■ Input records:
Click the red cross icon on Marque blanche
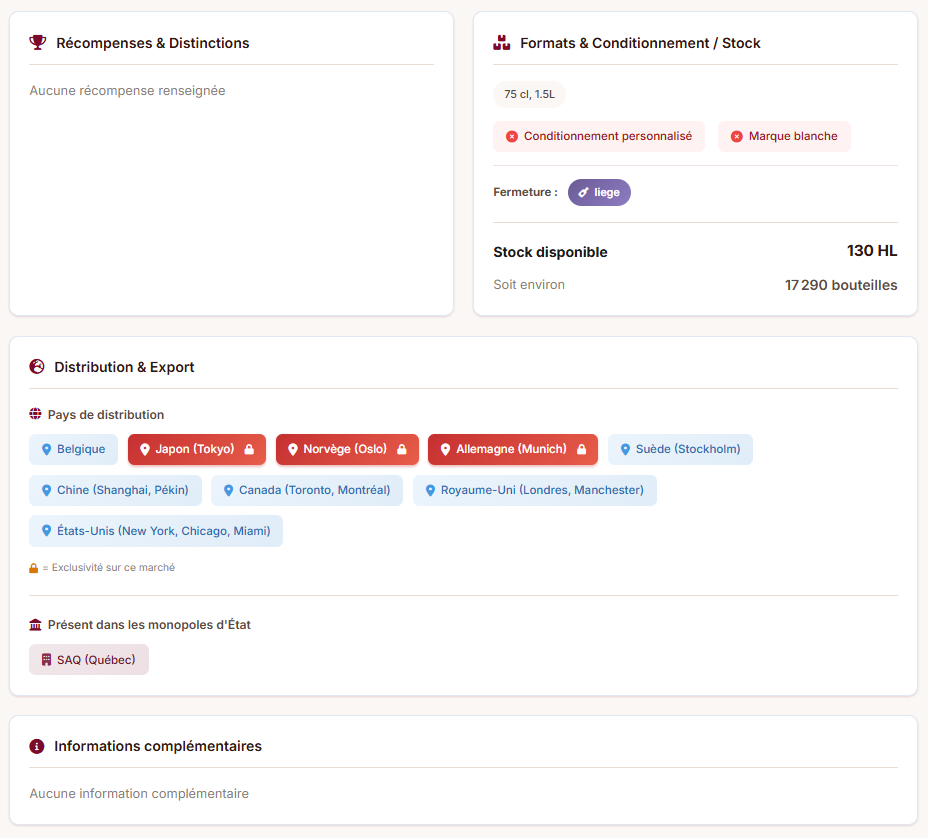The image size is (928, 838). coord(737,136)
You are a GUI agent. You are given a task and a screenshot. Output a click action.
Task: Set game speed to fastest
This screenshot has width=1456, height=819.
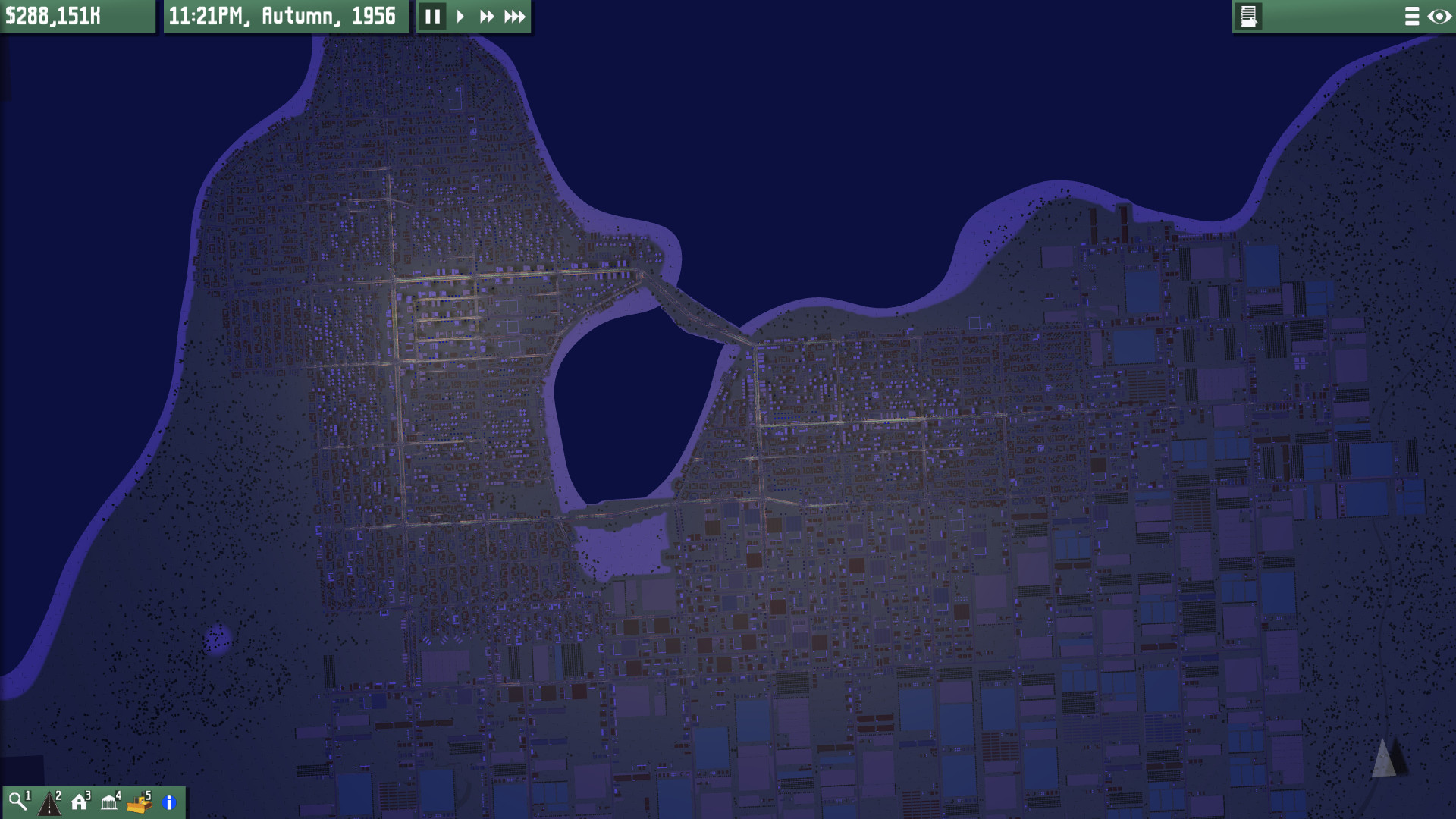(514, 16)
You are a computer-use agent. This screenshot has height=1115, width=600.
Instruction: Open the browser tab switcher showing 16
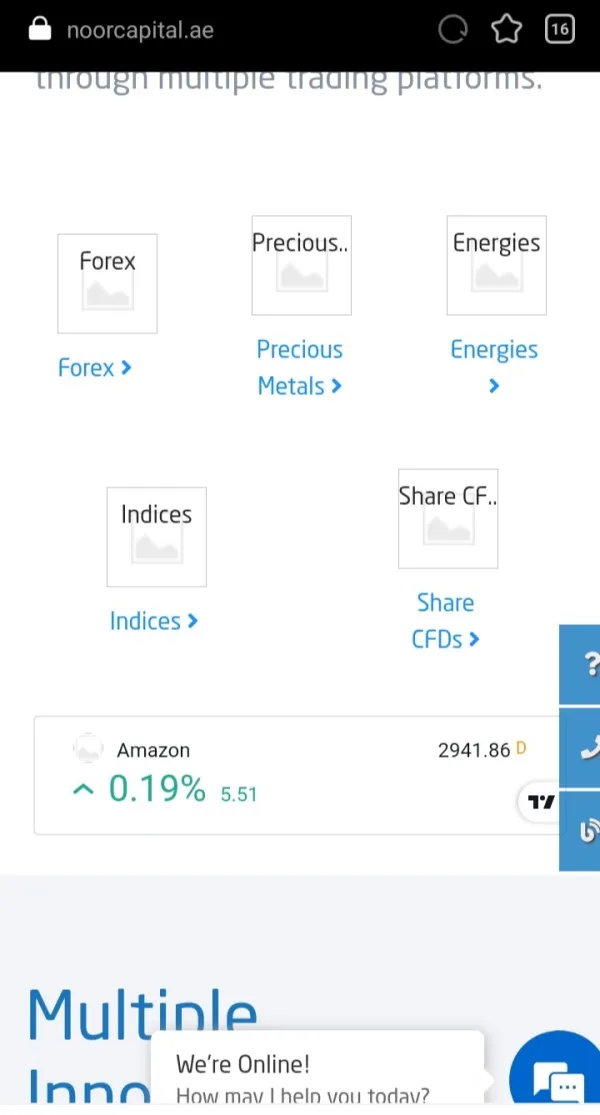click(x=559, y=29)
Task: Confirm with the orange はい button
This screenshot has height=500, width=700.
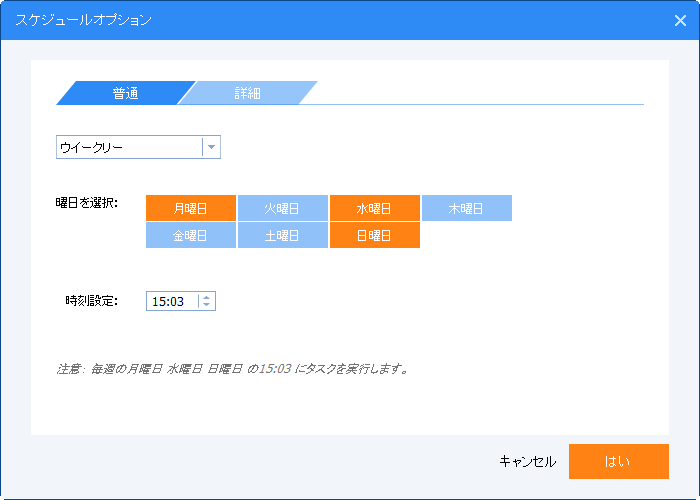Action: pyautogui.click(x=618, y=461)
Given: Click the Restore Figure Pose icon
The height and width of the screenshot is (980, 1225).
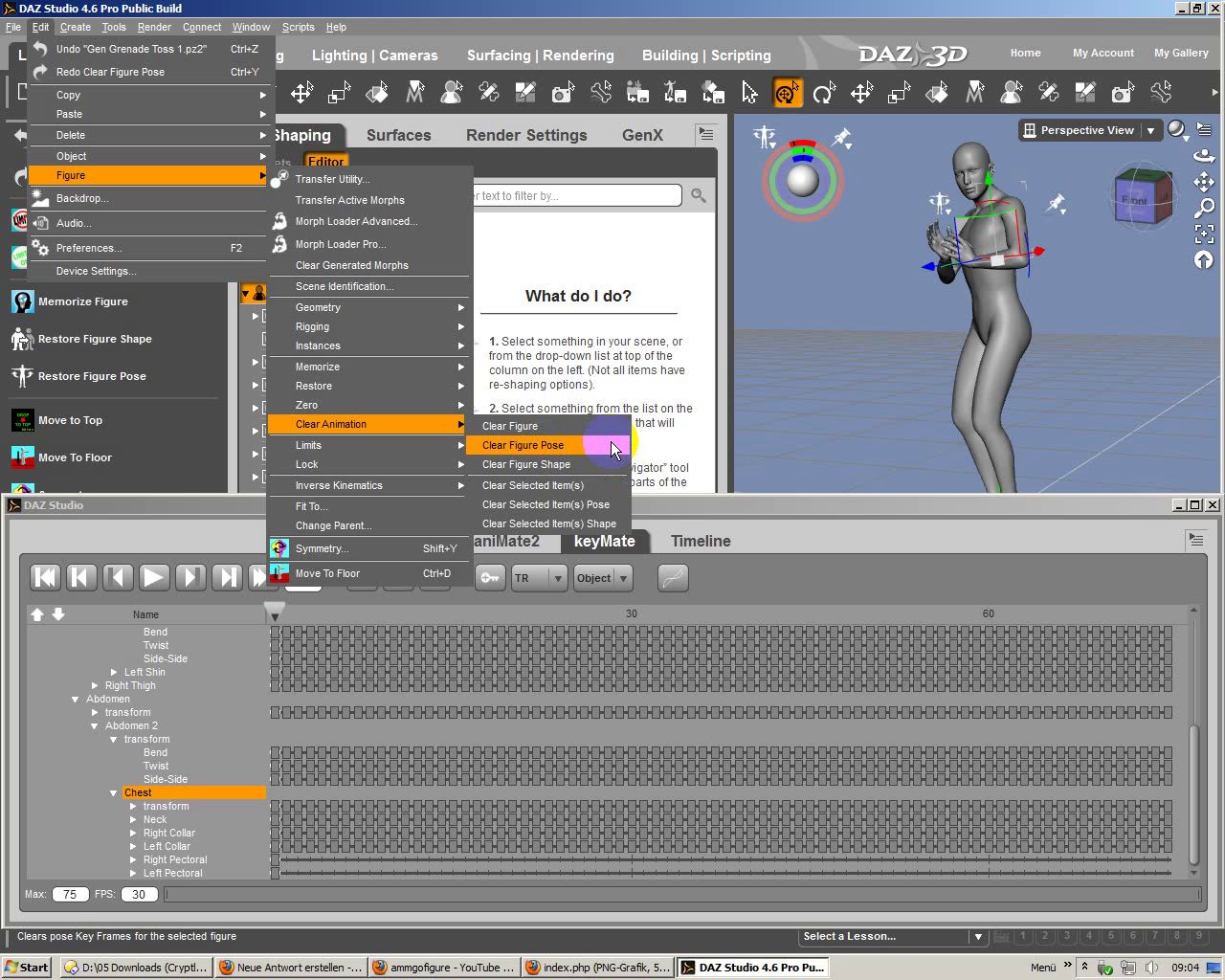Looking at the screenshot, I should [22, 376].
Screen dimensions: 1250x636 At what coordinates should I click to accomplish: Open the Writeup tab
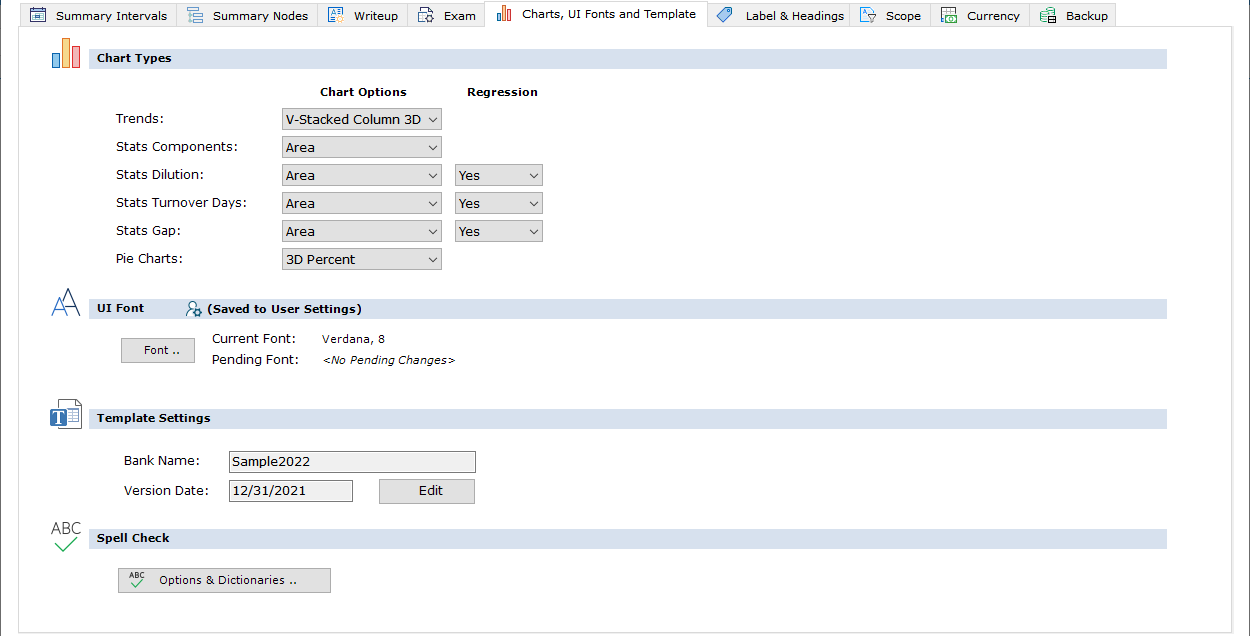point(363,16)
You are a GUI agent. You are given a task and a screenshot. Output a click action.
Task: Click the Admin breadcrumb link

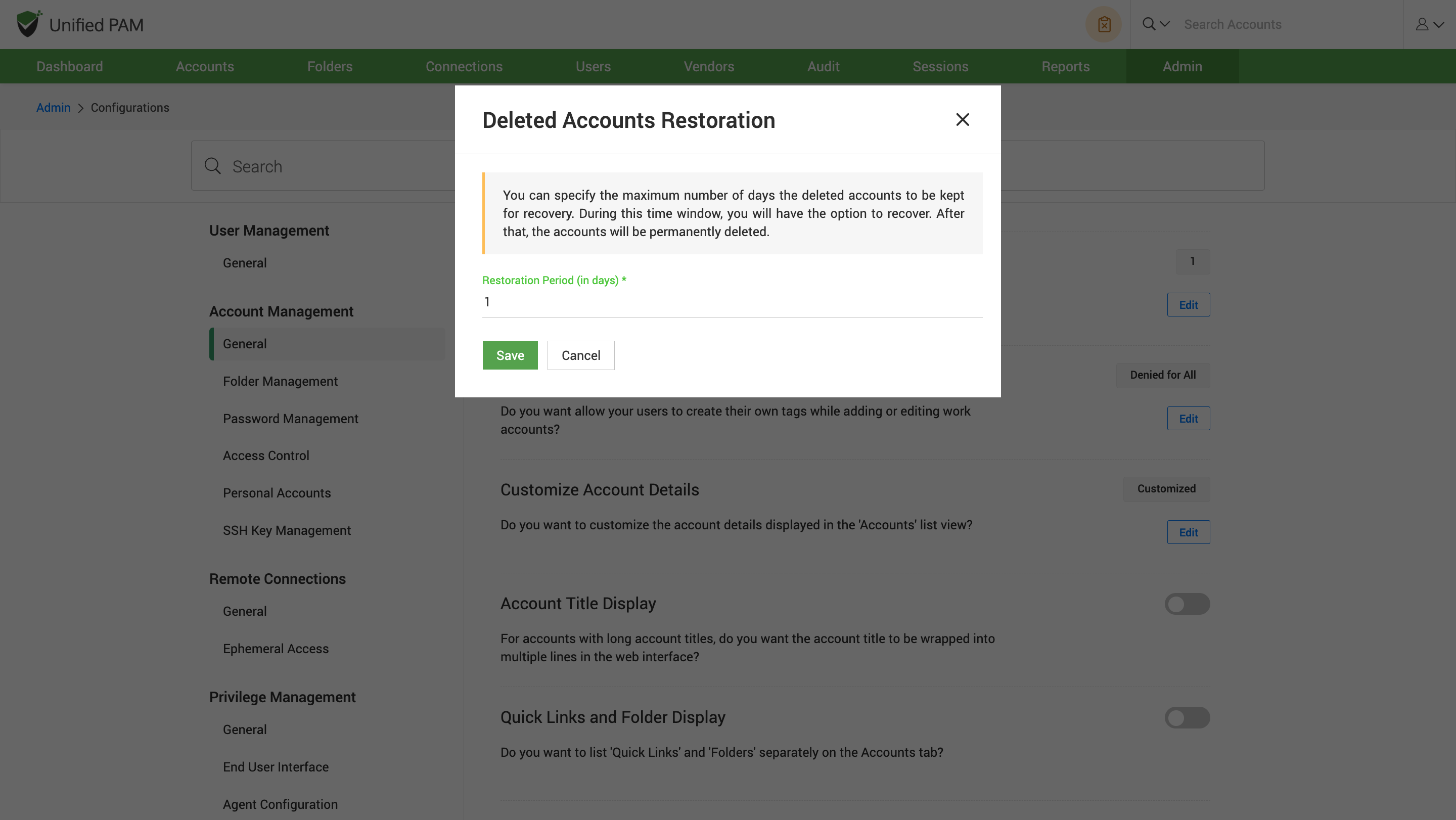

■ Task instructions:
Render every line of the listing above as a JSON array of strings, one string per line. Skip blank lines and leave the pictures out.

■ Solution for this problem:
[
  "Click the red cross icon on Marque blanche",
  "The image size is (928, 838). coord(737,136)",
  "You are a GUI agent. You are given a task and a screenshot. Output a click action.",
  "Task: Set game speed to fastest",
  "This screenshot has width=1456, height=819.",
  "(514, 16)",
  "You are a computer-use agent. This screenshot has height=1115, width=600.",
  "Instruction: Open the browser tab switcher showing 16",
  "click(x=559, y=29)",
  "Task: Confirm with the orange はい button",
  "This screenshot has height=500, width=700.",
  "Action: pyautogui.click(x=618, y=461)",
  "Given: Click the Restore Figure Pose icon",
  "The height and width of the screenshot is (980, 1225).",
  "Looking at the screenshot, I should [22, 376].",
  "Screen dimensions: 1250x636 At what coordinates should I click to accomplish: Open the Writeup tab",
  "point(363,16)",
  "You are a GUI agent. You are given a task and a screenshot. Output a click action.",
  "Task: Click the Admin breadcrumb link"
]